Global climate change, land degradation, and biodiversity loss increasingly threatening groundwater recharge, availability, and quality. Managed aquifer recharge (MAR) and ecosystem restoration offer complementary pathways to enhance groundwater sustainability and resilience under current and future climate conditions.
MAR has emerged as a key adaptation strategy to reinforce sustainable groundwater management by maintaining water storage, improving water quality, supporting groundwater-dependent ecosystems, counteracting land subsidence and salinization, and creating hydraulic barriers against seawater intrusion or contaminant migration. At the same time, ecosystem restoration measures can improve soil structure, reduce sediment and pollutant loads, enhance infiltration, and promote natural groundwater replenishment while delivering co-benefits for biodiversity, carbon sequestration, and ecosystem services.

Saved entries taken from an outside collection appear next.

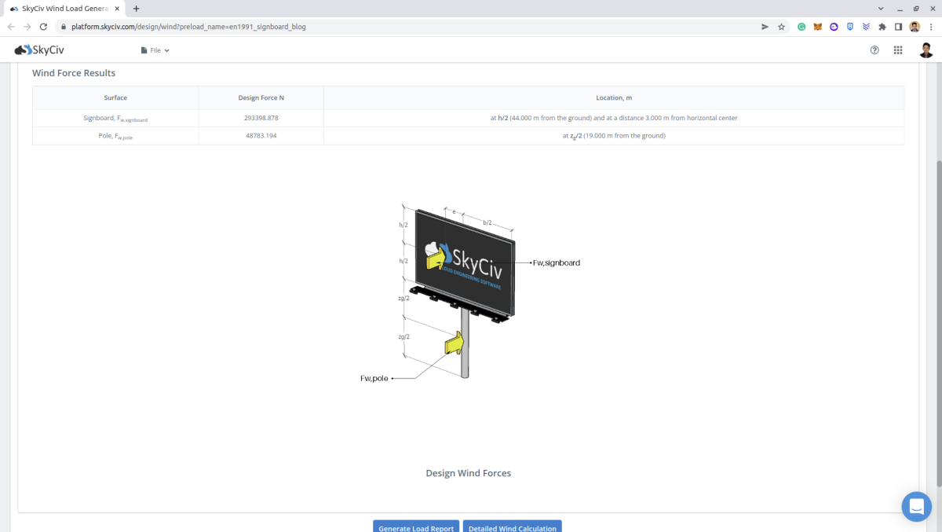
Task: Open the SkyCiv apps grid menu
Action: [898, 50]
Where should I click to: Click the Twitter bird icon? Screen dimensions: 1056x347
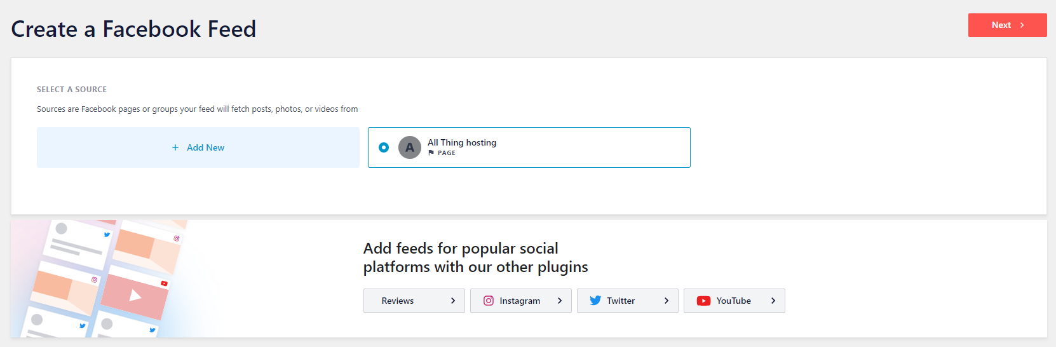click(x=595, y=301)
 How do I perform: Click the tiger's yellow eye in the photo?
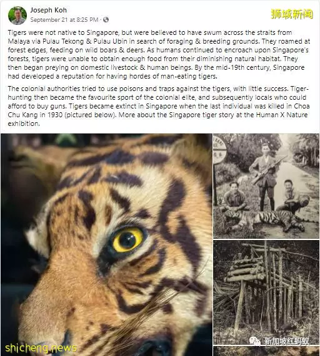tap(128, 240)

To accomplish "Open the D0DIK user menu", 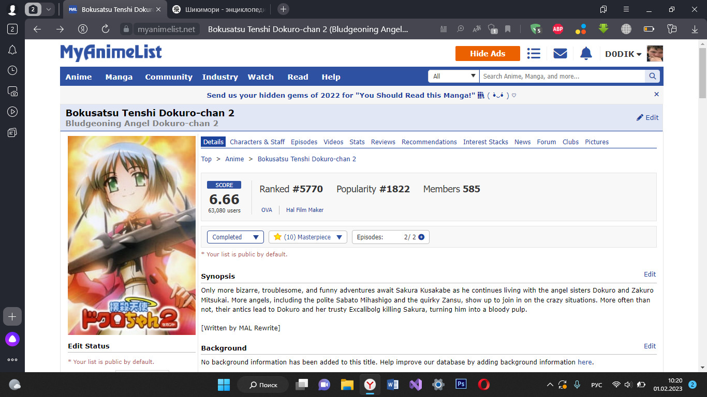I will [623, 54].
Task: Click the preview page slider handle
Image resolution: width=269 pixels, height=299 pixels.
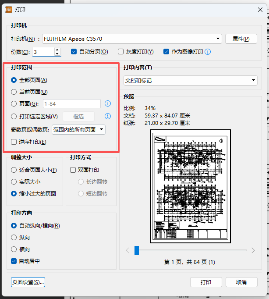Action: [137, 250]
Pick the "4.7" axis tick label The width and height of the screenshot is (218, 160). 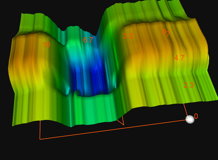[x=179, y=58]
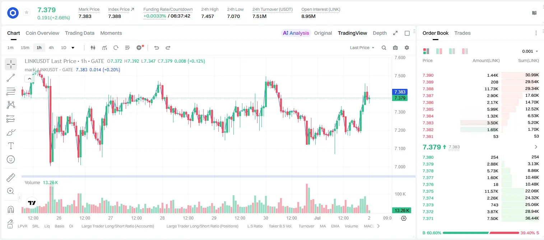Open AI Analysis view
Screen dimensions: 544x240
(296, 33)
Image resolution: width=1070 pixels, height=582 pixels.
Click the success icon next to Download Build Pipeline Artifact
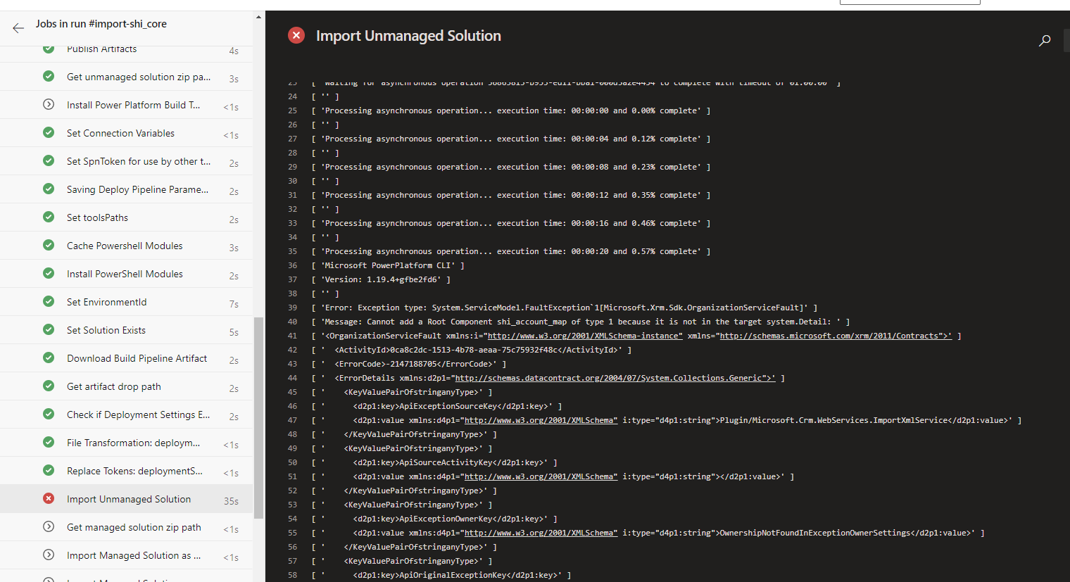tap(48, 358)
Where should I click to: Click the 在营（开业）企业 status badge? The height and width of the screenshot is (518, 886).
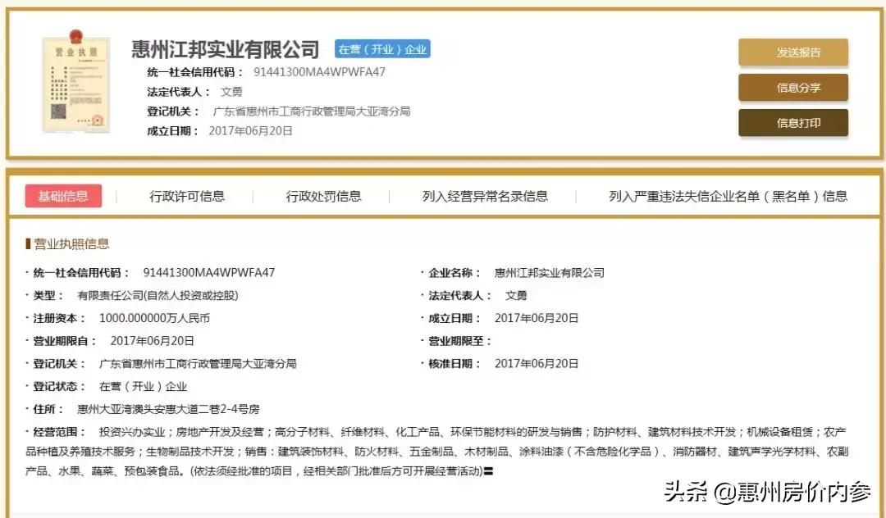coord(381,48)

For both MAR and restoration-based recharge enhancement to achieve long-term sustainability, it is essential to adapt approaches to local hydrogeological, climatic, ecological, and socio-economic conditions, supported by robust monitoring, modelling, and evaluation frameworks. This joint session aims to highlight advances, applications, and lessons learned at the interface of engineered and nature-based solutions for sustainable groundwater management under climate change.

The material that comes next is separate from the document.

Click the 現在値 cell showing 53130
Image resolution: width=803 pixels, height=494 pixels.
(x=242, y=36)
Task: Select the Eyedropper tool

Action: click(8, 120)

We welcome contributions focusing on:
• Ecosystem restoration interventions that enhance groundwater recharge, such as soil restoration, erosion control, river, floodplain, and wetland rehabilitation.
• Impacts of restoration measures on groundwater quantity, chemical and microbiological quality, and groundwater safety.
• Environmental and ecosystem co-benefits of restoration.
• Innovations in MAR methods.
• Case studies and lessons learned from MAR schemes in different hydrogeological and climate settings.
• MAR and water quality issues, including impacts on groundwater quality, treatment system effectiveness, and clogging challenges.
• Monitoring, modelling, and assessment approaches for evaluating recharge, water quality, and long-term sustainability.
• Socio-hydrological, governance, and economic aspects, including cost-effectiveness and decision-support tools.
This joint session merges the former sessions HS8.1.3 Sustainable water management with managed aquifer recharge (MAR) and HS8.1.7 Ecosystem restoration for aquifer recharge, groundwater quality, and climate resilience.